National Museum of the American Indian Celebrates Fifth Season of the Vine Deloria, Jr. Native Writers Series
The Smithsonian’s National Museum of the American Indian’s Vine Deloria Jr. Native Writers Series celebrates its fifth season with four more exceptional Native writers. The series, named after the legendary Native scholar and writer Vine Deloria, Jr. (Standing Rock Sioux), has become an essential part of the museum’s public program schedule.
Native writers, historians, philosophers, journalists, poets and playwrights have been featured throughout the past four seasons. “The National Museum of the American Indian is honored to garner awareness about the Native presence in today’s literary world,” said Museum Director Kevin Gover (Pawnee/Comanche). Each program features a Native writer and engages visitors in a lively, moderated discussion. Programs are held in the Rasmuson Theater and are free and open to the public. Season five offers a diverse array of literary programs and continues through May 2009.
- On Oct. 15, the museum welcomes poet Ofelia Zepeda (Tohono O’odham), a Regent’s professor of linguistics at Arizona State University and MacArthur Fellow. Zepeda will read from her latest book, “Where Clouds Are Formed” (University of Arizona, October 2008).
- On Jan. 17, author William Iggiagruk Hensley (Inupiaq) will share his autobiography, “Fifty Miles from Tomorrow” (Farrar, Straus & Giroux, January 2009), which discusses growing up in a fishing and hunting village, and his experiences working for Native Alaskan rights as president of the Alaska Federation of Natives.
- Novelist, journalist, playwright and filmmaker Drew Hayden Taylor (Ojibway, Curve Lake First Nations) will discuss his most recent novel, “A Night Wanderer” (Annick Press, 2007) and present a ticketed Valentine’s Day-themed program for adults, with available dessert menu from the museum’s Mitsitam Native Foods Cafe, Feb. 12 that will explore “Me Sexy,” a book about Native sexuality.
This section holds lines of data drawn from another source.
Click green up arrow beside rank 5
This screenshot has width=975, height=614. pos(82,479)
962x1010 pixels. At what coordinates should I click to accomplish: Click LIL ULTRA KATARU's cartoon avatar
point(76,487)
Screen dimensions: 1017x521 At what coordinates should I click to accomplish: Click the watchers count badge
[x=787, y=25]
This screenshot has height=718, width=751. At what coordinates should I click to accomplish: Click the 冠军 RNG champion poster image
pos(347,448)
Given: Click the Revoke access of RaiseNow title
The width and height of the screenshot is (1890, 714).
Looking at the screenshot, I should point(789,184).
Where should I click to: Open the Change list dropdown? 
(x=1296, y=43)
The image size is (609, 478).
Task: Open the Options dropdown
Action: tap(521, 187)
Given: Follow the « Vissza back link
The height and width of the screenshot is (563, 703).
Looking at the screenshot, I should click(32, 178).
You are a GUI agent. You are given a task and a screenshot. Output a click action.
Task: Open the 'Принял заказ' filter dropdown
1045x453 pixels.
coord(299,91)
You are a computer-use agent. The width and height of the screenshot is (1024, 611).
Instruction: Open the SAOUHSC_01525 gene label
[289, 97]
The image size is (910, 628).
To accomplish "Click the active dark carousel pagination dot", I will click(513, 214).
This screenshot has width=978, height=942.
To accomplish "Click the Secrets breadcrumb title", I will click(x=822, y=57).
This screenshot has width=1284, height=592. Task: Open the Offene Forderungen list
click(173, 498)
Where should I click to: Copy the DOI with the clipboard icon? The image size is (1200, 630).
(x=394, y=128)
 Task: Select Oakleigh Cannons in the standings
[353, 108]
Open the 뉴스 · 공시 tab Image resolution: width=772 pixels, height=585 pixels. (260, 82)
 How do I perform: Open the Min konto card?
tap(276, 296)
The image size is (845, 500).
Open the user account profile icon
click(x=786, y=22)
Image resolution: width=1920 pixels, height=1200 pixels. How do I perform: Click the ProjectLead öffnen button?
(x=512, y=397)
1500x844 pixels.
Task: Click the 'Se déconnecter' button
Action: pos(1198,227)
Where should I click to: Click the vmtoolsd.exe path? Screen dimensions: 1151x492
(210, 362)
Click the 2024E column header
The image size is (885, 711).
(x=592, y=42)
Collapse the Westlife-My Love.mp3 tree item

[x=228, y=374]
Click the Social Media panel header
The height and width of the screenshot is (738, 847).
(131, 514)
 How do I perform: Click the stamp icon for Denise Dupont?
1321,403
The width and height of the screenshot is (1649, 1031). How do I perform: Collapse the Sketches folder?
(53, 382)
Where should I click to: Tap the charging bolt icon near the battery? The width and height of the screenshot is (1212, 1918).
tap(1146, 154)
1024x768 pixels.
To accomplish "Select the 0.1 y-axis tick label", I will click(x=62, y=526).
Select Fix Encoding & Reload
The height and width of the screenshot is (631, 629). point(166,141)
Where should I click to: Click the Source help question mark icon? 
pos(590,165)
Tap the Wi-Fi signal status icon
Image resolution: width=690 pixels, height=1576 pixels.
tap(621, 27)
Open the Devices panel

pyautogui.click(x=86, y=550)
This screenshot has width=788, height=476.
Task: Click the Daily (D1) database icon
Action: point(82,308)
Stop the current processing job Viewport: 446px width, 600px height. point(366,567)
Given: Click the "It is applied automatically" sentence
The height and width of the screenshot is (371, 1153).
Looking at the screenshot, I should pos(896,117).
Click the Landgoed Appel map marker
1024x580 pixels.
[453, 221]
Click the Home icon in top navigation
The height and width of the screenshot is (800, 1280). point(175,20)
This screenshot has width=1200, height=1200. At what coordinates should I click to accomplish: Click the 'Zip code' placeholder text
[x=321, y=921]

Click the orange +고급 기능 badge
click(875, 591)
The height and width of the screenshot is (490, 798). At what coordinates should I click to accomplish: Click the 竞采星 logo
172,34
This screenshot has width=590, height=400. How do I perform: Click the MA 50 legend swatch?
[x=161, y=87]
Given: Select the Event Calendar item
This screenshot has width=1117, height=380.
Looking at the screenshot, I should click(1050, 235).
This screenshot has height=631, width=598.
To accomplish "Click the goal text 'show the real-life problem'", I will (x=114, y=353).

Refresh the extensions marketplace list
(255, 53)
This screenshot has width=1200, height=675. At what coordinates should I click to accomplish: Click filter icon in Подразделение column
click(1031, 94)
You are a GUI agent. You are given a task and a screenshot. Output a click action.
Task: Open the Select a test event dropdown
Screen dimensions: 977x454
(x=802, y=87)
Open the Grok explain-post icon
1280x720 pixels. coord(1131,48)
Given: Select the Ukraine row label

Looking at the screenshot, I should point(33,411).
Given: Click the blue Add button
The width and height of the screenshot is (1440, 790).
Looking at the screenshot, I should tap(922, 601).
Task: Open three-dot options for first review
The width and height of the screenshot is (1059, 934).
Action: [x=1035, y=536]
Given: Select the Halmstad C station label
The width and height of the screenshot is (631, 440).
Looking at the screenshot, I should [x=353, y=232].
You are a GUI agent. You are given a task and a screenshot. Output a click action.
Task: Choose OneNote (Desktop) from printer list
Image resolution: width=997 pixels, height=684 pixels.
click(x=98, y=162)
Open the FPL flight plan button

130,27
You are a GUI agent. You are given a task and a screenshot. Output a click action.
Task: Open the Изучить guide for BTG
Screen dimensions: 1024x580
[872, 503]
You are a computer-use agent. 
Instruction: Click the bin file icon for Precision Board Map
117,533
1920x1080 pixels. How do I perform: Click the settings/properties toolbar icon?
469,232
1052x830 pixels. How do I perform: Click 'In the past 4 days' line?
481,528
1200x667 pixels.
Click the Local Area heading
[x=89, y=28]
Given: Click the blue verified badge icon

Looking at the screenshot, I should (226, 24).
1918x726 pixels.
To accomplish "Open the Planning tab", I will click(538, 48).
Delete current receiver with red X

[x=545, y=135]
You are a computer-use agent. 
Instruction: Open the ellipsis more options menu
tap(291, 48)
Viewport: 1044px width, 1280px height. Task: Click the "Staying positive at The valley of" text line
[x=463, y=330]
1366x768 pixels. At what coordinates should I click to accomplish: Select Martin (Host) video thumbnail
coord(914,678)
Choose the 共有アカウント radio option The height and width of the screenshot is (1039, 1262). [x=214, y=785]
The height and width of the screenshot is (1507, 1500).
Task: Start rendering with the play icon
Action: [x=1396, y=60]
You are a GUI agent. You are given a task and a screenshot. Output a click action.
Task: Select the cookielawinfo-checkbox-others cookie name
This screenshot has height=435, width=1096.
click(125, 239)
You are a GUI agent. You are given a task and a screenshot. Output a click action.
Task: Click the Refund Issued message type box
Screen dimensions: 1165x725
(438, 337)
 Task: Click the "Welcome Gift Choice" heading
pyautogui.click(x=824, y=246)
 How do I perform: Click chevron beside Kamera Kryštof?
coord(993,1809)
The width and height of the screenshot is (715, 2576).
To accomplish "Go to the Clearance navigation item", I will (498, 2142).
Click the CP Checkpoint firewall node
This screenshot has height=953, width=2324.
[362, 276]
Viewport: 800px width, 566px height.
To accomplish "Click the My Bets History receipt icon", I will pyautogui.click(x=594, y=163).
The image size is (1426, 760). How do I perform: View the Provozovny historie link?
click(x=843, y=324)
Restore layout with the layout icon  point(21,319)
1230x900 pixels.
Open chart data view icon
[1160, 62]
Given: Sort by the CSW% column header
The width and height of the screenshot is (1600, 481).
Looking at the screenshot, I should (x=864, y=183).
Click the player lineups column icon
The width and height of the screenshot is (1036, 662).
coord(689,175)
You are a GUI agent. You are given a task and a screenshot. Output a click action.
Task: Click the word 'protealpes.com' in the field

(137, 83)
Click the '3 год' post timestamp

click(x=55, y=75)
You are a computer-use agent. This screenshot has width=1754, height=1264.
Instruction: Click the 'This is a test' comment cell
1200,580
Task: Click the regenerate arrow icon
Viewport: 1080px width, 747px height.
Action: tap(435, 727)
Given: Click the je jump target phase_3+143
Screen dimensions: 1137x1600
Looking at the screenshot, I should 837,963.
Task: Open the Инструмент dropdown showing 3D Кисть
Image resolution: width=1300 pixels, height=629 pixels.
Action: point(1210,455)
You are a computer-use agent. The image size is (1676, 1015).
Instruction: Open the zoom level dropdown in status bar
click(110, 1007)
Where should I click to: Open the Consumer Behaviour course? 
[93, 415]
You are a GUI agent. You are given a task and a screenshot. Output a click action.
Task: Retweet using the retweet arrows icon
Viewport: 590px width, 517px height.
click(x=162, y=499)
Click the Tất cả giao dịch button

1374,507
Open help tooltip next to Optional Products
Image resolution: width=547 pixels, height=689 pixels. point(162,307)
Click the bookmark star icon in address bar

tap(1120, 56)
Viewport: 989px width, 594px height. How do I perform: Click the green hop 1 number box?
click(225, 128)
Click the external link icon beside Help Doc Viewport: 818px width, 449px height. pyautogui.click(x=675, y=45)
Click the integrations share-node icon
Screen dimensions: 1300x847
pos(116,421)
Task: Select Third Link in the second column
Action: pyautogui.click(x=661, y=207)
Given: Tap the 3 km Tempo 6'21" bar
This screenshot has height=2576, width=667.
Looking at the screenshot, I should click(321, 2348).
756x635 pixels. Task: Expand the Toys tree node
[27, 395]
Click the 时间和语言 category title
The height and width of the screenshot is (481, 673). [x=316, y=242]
- The final program May 13 features playwright Victoria Nalani Kneubuhl (Native Hawaiian/Samoan). Kneubuhl is a recipient of the Hawai’i Award for Literature and producer of 12 plays. She will read from her recent publications, including “Hawai’i Nei,” an anthology of three plays, and “Murder Casts a Shadow,” a murder mystery set in 1930s Honolulu.
The Smithsonian’s National Museum of the American Indian is committed to presenting the most prestigious contemporary American Indian authors and upholding the museum’s mission to provide an opportunity for visitors to experience the living arts of Native peoples. Please visit www.AmericanIndian.si.edu for the complete writer’s series’ schedule.
Located on the National Mall at 4th Street and Independence Avenue S.W., between the Smithsonian’s National Air & Space Museum and the U.S. Capitol Building, the National Museum of the American Indian is open daily from 10 a.m. to 5:30 p.m.